9»Übergib deine Sache doch dem Herrn«, rufen sie.
»Ja, soll Gott ihn doch retten! Er soll ihm helfen –
anscheinend hat er ja Gefallen an ihm!«
10Doch du, ⸂Herr⸃, hast mich aus dem Leib meiner Mutter gezogen.
Du ließt mich an ihrer Brust Vertrauen fassen.
11Seit mein Leben begann, bin ich ganz auf dich angewiesen,
von Mutterleib an bist du bereits mein Gott.
12Bleib mir doch jetzt nicht fern!
Die Not ist so bedrohlich nah,
und da ist niemand, der mir hilft!
13Gewalttäter haben mich umringt wie eine Herde Stiere,
wie mächtige Büffel aus Baschan haben sie mich umstellt.
14Sie reißen ihr Maul gegen mich auf
wie hungrige und brüllende Löwen.
15Ich fühle mich, als wäre ich hingeschüttet wie Wasser,
alle meine Glieder sind wie ausgerenkt.
Mein Herz ist wie flüssiges Wachs, das tief in meinem Innern zerschmilzt.
16Ich bin ohne Kraft, ausgetrocknet wie eine Tonscherbe.
Die Zunge klebt mir am Gaumen.
Du hast mich in den Staub gelegt, dahin, wo die Toten liegen.
17Denn ⸂Menschen⸃ haben mich eingekreist wie Hunde,
eine Horde von Gewalttätern umringt mich.
Wie sich ein Löwe in seine Beute verbeißt,
so halten sie mich fest
und geben meine Hände und Füße nicht mehr frei.
18Ich könnte meine Knochen einzeln zählen;
meine Feinde starren mich nur erbarmungslos an.
19Sie verteilen meine Kleider unter sich
und werfen das Los, wer mein Obergewand bekommen soll.
20Du aber, Herr, bleib nicht fern von mir!
Du bist doch meine Kraft, schnell, komm mir zu Hilfe!
21Entreiße meine Seele dem tödlichen Schwert,
rette mein Leben vor den Krallen dieser Hunde!
22Befreie mich aus dem Rachen des Löwen,
rette mich vor den Hörnern der Büffel!
Ja, du hast mich erhört!
23Ich will meinen Brüdern verkünden, wie groß du bist,
mitten in der Gemeinde will ich dir Loblieder singen.
24Alle, die ihr vor dem Herrn Ehrfurcht habt, preist ihn!
All ihr Nachkommen Jakobs, gebt ihm die Ehre!
Begegnet ihm mit Demut und Verehrung,
all ihr Nachkommen Israels!
25Denn der Herr hat sich von der Not des Hilflosen nicht abgewandt
und seine Leiden nicht verachtet.
Ja, der Herr hat sein Angesicht nicht vor ihm verhüllt,
sondern auf ihn gehört, als er um Hilfe rief.

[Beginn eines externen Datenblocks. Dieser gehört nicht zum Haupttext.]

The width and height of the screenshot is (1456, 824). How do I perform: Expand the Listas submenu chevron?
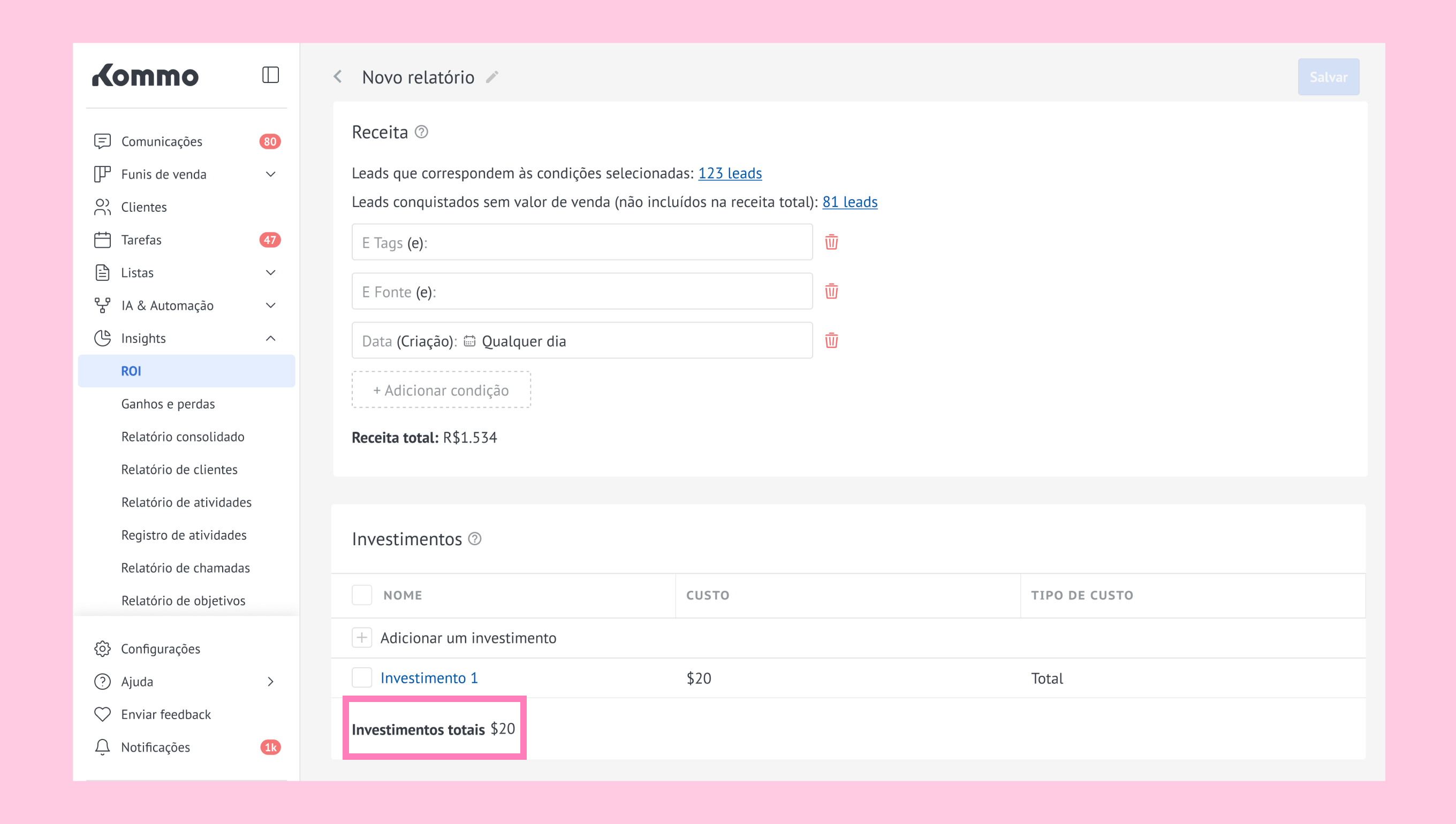click(271, 273)
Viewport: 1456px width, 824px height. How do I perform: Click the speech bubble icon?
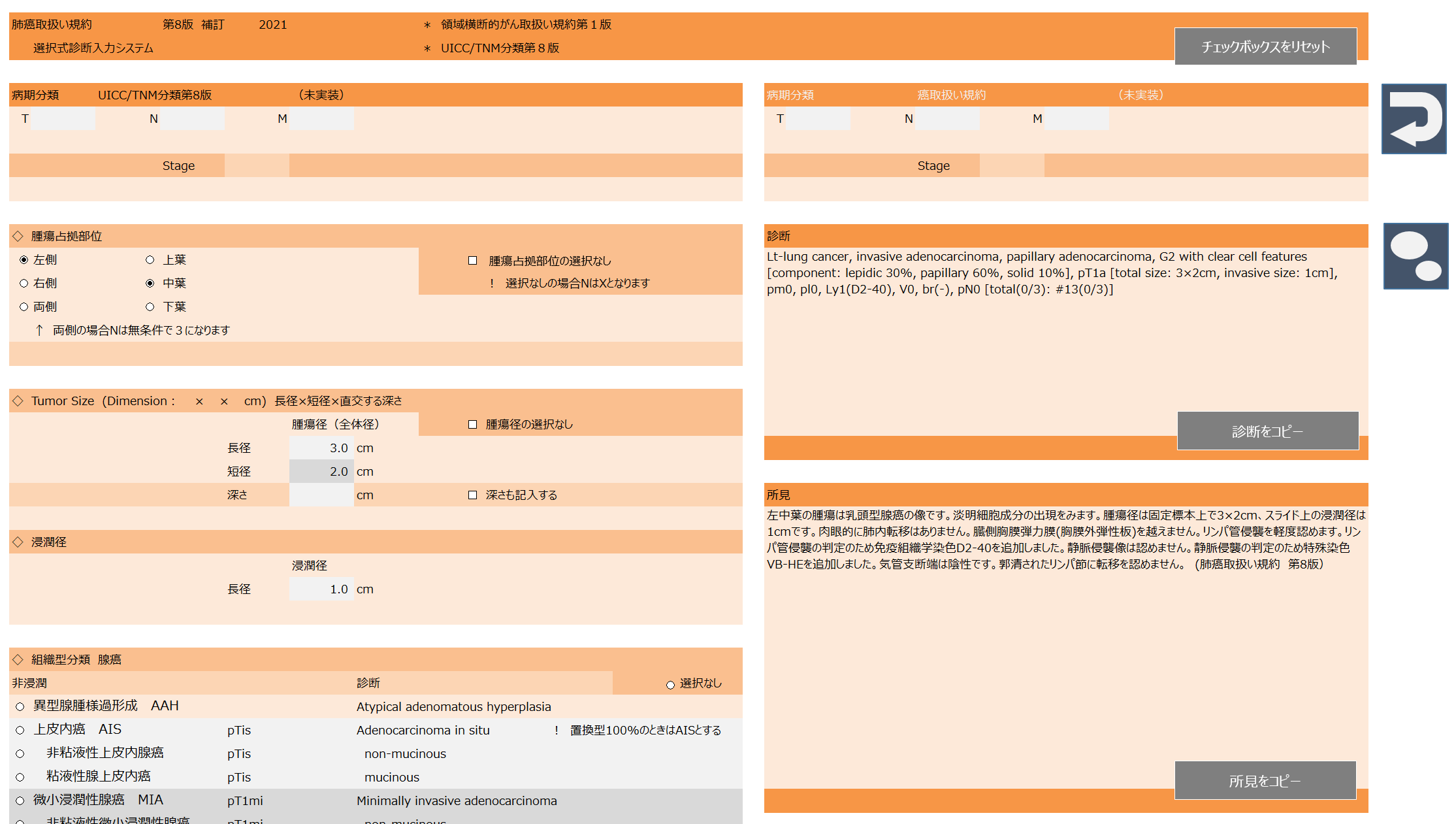coord(1415,255)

26Du, Herr, gibst mir Grund dafür, dich zu loben
inmitten der großen Gemeinde.
Mein Gelübde will ich erfüllen vor den Augen
derer, die dem Herrn in Ehrfurcht dienen.
27Die Armen sollen wieder essen und satt werden.
Die den Herrn suchen, sollen ihn preisen.
Euer Herz lebe auf, es lebe ewig!
28An allen Enden der Erde wird man zur Einsicht kommen,
und die Menschen werden zum Herrn umkehren.
Alle Völker werden sich vor dir, ⸂Herr⸃, niederwerfen
und dich anbeten.
29Denn dem Herrn gehört das Königtum,
er herrscht über alle Völker.
30Die Großen der Erde werden ein Festmahl halten
und sich anbetend vor dem Herrn niederwerfen.
Auch alle, die in den Staub des Todes sinken,
werden vor ihm niederfallen,
alle, die keine Kraft mehr zum Leben haben.
31Die kommenden Generationen werden ihm dienen.
Denen, die noch geboren werden, wird man vom Herrn erzählen.
32Verkünden wird man zukünftigen Völkern seine Rettungstaten.